**WHAT IS BEING ASKED**
Below are some records. Set down exactly the line holding "Instruction: Open the 3分钟 timestamp link" and every later line through the end, omitting the pictures.

Items listed in a dataset:
=== Begin Enclosure ===
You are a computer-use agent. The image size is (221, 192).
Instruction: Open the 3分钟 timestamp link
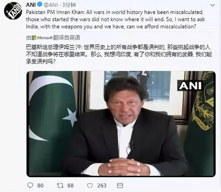[x=69, y=5]
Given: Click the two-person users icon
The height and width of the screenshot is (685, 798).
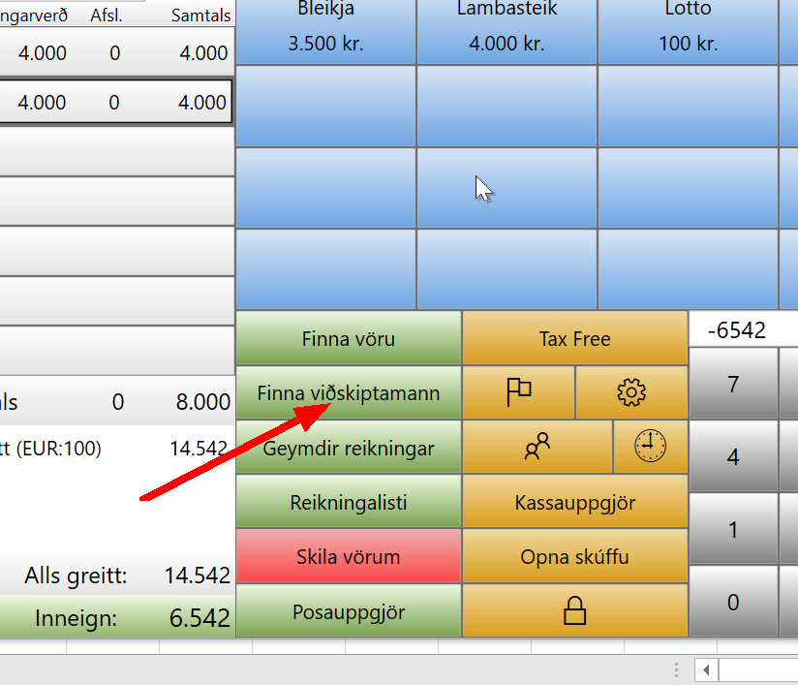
=== End Enclosure ===
**RESPONSE FOR THIS EXERCISE**
Instruction: Open the 3分钟 timestamp link
[x=69, y=5]
Given: Click the two-person users icon
The height and width of the screenshot is (685, 798).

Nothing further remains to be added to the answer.